• _Trecho do documento_
A meta deve ficar em 2,1% do PIB, a mesma do ano passado, porém o Ministério da Fazenda quer ampliar de R$ 25 bilhões para R$ 45 bilhões o montante de recursos que podem ser descontados do esforço fiscal.

Com o reajuste limitado ao INPC, o valor máximo da parcela do seguro-desemprego passou para R$ 1.235,91. Se fosse usado o índice do salário mínimo, esse valor seria R$ 32,50 maior.

Malandragem. “O governo está roubando o coitado do desempregado”, afirma o presidente da Força Sindical, deputado Paulo Pereira da Silva (PDT-SP), o Paulinho. “Parece pouco, mas só com essa ´malandragenzinha´ de não aplicar o reajuste do salário mínimo eles vão economizar R$ 700 milhões.”

Para o presidente da Central Única dos Trabalhadores (CUT), Wagner Freitas, a iniciativa do governo causa estranheza. “Não consigo entender qual é o objetivo dessa medida, que não me parece nem positiva nem necessária”, diz Freitas.

O sindicalista argumenta que a economia que o governo faz não chega a R$ 1 bilhão, e ressalta que em momento nenhum foi apontado qual será o destino desses recursos. “Queremos que o governo explique oficialmente a motivação da medida para tomarmos as medidas providentes”, afirma o presidente da CUT.

A mudança na fórmula de reajuste do seguro-desemprego será discutida em reunião do conselho marcada para o próximo dia 28, que deverá referendar ou não a resolução do governo. Antes, porém, no dia 18, os conselheiros das centrais sindicais terão um encontro com o representante do Ministério do Trabalho no Codefat, para cobrar explicações sobre a medida.

O Codefat é um colegiado de caráter tripartite e paritário, composto por representantes dos trabalhadores, dos empregadores e do governo, que atua como gestor do FAT. Para aprovar a medida, o governo precisará de maioria simples, ou seja, 50% mais um.

• _Lista de registros_

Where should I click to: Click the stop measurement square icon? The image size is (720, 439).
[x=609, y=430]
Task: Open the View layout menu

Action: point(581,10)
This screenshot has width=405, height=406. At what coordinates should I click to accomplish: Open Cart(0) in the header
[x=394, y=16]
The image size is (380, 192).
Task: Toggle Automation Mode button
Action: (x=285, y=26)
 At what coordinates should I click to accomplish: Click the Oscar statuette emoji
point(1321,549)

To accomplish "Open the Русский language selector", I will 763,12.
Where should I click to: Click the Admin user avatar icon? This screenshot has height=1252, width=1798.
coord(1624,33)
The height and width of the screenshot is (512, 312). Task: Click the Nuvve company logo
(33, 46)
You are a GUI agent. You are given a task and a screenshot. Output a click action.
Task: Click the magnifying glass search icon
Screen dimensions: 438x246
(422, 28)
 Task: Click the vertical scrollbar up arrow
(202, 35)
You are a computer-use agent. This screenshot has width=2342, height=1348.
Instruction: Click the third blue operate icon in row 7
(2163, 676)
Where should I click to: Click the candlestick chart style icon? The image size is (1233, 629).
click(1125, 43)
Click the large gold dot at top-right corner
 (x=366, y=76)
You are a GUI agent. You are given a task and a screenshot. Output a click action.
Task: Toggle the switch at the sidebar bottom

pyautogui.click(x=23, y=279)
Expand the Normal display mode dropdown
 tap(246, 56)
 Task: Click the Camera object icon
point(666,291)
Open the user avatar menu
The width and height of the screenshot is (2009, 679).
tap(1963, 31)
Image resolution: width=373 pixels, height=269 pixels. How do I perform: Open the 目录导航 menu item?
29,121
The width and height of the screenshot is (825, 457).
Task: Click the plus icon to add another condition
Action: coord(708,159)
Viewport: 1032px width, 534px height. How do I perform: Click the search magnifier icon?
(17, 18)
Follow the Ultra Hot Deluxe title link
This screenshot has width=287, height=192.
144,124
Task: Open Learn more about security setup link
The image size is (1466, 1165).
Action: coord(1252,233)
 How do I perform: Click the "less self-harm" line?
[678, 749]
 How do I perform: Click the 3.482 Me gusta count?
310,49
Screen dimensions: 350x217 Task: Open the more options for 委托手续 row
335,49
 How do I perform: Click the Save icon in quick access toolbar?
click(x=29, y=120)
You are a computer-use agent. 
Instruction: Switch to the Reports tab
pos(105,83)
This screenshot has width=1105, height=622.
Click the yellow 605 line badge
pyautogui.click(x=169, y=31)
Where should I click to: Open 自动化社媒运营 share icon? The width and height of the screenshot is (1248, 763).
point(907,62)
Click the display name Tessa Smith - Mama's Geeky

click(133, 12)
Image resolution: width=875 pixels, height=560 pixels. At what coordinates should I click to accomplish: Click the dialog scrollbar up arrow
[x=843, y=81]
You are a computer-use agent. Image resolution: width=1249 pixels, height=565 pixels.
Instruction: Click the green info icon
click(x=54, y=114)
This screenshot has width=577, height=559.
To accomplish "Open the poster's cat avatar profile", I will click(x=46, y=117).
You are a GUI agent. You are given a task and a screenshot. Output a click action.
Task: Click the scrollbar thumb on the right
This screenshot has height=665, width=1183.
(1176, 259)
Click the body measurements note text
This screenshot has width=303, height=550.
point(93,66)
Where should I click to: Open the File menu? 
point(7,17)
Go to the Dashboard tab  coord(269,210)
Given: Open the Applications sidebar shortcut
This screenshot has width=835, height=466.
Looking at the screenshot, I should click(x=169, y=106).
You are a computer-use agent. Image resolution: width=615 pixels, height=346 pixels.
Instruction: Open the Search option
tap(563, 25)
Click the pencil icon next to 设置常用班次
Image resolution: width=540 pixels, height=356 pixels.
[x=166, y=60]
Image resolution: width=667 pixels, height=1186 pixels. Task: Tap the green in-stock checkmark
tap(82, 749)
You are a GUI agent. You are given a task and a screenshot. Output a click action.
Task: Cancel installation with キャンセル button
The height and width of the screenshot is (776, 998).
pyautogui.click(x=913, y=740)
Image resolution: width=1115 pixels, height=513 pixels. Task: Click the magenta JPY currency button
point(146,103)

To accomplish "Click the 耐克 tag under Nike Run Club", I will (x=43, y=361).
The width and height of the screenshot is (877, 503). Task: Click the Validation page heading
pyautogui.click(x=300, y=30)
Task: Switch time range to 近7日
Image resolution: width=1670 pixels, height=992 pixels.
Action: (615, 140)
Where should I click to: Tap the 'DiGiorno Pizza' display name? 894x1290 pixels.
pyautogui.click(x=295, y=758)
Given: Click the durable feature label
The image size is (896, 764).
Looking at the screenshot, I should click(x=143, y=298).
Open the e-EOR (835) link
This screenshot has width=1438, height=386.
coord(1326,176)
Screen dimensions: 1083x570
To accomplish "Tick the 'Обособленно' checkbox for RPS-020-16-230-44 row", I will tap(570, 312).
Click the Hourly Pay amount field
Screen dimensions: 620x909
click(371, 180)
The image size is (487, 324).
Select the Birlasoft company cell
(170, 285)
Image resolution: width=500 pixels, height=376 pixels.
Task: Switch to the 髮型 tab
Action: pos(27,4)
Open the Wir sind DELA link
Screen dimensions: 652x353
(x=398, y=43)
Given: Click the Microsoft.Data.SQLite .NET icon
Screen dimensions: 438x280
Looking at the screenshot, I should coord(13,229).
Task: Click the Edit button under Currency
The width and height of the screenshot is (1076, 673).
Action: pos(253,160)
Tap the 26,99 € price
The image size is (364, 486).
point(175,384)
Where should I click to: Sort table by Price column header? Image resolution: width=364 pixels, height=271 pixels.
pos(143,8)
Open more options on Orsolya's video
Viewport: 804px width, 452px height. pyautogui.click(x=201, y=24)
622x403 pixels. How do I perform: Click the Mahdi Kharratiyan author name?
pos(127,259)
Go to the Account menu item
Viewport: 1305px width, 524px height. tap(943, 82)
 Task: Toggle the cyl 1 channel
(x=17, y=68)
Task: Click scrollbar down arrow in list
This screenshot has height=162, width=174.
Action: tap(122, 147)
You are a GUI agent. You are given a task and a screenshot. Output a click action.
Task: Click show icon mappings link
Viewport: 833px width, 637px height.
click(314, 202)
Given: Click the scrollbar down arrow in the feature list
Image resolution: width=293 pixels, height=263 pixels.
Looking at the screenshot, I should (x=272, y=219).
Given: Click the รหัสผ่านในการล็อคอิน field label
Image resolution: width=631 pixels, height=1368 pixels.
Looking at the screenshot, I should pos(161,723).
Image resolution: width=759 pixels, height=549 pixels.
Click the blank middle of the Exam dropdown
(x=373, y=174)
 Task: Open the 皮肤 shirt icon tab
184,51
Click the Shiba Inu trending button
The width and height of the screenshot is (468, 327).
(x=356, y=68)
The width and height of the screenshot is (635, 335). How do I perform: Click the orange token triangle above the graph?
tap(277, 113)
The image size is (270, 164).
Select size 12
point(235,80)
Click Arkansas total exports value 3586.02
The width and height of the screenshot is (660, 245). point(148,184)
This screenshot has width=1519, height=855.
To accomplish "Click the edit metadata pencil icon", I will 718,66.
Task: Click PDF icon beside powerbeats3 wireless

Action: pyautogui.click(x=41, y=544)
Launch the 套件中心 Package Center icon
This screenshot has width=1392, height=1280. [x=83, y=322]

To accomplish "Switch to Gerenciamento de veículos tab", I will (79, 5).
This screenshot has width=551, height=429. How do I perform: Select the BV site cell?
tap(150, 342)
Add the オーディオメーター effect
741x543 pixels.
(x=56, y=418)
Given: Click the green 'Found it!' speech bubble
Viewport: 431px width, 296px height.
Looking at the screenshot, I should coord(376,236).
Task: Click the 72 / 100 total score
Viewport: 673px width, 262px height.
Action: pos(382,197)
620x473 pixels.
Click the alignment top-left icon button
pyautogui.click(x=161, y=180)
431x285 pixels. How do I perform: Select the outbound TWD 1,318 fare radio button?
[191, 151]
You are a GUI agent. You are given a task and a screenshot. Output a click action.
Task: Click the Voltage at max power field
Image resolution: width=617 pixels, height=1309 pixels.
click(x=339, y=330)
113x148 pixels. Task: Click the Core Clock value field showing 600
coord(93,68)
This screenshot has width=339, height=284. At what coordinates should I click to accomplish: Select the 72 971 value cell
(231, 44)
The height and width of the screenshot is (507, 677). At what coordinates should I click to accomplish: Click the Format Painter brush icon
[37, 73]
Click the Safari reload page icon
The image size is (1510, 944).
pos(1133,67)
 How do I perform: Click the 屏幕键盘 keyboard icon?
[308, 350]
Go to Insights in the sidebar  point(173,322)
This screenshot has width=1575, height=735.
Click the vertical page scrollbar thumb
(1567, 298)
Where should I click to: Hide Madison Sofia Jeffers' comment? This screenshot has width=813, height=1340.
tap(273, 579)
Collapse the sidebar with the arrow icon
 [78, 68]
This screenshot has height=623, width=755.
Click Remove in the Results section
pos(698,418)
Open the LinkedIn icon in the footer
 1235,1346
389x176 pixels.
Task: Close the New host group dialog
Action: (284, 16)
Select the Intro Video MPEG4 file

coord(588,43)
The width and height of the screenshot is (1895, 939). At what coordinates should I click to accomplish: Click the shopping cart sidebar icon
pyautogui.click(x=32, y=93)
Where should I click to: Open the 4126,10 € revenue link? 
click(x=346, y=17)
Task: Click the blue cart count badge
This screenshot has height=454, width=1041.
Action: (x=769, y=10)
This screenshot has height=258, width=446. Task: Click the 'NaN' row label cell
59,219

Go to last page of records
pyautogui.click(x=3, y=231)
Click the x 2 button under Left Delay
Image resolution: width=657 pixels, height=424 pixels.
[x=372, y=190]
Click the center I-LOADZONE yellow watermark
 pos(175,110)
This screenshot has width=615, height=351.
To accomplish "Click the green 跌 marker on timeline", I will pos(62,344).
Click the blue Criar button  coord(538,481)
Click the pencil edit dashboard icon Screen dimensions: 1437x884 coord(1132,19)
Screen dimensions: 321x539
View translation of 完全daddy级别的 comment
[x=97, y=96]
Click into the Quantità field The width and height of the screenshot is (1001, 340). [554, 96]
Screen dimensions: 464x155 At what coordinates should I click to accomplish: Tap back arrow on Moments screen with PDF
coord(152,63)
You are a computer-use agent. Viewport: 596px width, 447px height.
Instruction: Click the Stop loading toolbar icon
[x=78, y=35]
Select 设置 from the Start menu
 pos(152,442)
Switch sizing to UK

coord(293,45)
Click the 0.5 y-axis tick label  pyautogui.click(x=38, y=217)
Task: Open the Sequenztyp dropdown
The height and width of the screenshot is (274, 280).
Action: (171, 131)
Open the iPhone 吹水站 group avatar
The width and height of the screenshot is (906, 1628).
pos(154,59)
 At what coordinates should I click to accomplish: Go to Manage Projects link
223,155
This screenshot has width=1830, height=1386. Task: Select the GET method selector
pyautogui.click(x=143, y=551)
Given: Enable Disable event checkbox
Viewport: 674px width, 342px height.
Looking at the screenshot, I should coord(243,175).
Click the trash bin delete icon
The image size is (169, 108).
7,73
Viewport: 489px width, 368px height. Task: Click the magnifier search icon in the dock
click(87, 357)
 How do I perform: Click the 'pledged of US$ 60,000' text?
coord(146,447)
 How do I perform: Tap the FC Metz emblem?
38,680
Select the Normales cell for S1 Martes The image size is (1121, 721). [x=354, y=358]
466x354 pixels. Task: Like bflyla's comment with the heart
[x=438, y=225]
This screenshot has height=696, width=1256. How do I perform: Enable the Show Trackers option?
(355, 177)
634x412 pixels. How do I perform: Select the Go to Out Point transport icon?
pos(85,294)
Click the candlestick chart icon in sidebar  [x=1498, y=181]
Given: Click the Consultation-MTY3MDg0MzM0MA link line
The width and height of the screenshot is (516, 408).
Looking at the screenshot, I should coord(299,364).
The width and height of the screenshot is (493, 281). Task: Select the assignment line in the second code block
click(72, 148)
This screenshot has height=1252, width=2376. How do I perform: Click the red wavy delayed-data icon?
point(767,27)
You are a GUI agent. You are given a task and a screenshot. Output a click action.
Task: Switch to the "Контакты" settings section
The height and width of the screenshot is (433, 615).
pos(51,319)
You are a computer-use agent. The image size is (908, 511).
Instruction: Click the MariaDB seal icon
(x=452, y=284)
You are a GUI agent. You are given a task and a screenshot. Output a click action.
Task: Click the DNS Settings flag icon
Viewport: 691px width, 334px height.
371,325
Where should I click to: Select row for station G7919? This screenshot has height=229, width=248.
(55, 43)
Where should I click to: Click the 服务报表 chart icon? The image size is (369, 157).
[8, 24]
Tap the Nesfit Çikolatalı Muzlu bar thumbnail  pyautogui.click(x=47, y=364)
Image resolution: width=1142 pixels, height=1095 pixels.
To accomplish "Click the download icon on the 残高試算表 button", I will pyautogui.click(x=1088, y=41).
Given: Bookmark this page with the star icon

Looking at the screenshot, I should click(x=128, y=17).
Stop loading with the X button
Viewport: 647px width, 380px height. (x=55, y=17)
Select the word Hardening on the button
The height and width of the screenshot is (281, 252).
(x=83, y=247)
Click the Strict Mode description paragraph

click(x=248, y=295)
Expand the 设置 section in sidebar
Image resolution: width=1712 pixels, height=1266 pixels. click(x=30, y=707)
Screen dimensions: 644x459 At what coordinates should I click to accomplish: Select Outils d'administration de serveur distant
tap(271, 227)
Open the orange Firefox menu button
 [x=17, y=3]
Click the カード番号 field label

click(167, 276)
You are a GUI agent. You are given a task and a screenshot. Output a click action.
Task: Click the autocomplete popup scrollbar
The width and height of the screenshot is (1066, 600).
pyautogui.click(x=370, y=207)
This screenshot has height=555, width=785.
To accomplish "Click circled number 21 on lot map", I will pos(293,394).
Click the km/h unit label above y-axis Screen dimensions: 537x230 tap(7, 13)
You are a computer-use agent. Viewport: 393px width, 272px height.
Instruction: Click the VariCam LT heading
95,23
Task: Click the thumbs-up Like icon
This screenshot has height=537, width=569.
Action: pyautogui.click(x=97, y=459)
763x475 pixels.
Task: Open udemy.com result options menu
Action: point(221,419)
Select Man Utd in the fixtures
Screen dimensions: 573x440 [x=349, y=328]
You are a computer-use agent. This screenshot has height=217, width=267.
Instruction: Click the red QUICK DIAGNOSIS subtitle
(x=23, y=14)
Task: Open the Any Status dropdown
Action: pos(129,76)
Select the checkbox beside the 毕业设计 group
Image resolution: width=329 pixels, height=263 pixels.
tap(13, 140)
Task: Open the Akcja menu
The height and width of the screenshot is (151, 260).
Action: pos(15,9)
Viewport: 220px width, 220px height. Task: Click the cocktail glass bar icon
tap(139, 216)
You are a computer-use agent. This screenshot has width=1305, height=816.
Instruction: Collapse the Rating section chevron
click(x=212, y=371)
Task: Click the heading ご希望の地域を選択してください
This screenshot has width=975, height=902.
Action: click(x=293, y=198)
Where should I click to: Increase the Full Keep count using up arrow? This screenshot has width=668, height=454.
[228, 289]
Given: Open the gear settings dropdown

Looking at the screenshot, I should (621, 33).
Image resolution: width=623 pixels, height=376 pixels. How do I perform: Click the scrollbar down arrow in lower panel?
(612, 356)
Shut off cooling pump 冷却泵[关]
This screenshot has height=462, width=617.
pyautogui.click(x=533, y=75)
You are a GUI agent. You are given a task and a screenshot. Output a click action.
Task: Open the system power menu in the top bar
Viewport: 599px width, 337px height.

• _Exercícios propostos_
1) Segundo o trecho sobre o reajuste do seguro-desemprego, por que os conselheiros das centrais sindicais terão, no dia 18, um encontro com o representante do Ministério do Trabalho no Codefat? Responda em até três frases.
2) Responda com base no trecho sobre o reajuste do seguro-desemprego:
(a) Qual passou a ser o valor máximo da parcela do seguro-desemprego com o reajuste limitado ao INPC?
(b) Para quanto o Ministério da Fazenda quer ampliar o montante de recursos que podem ser descontados do esforço fiscal?
(c) De que maioria o governo precisará no Codefat para aprovar a medida?

• _Respostas por exercício_
1) O encontro servirá para cobrar explicações sobre a medida que limita o reajuste do seguro-desemprego ao INPC. Ele ocorre antes da reunião do conselho marcada para o dia 28, que deverá referendar ou não a resolução do governo.

2)
(a) R$ 1.235,91.
(b) Para R$ 45 bilhões, partindo de R$ 25 bilhões.
(c) De maioria simples, ou seja, 50% mais um.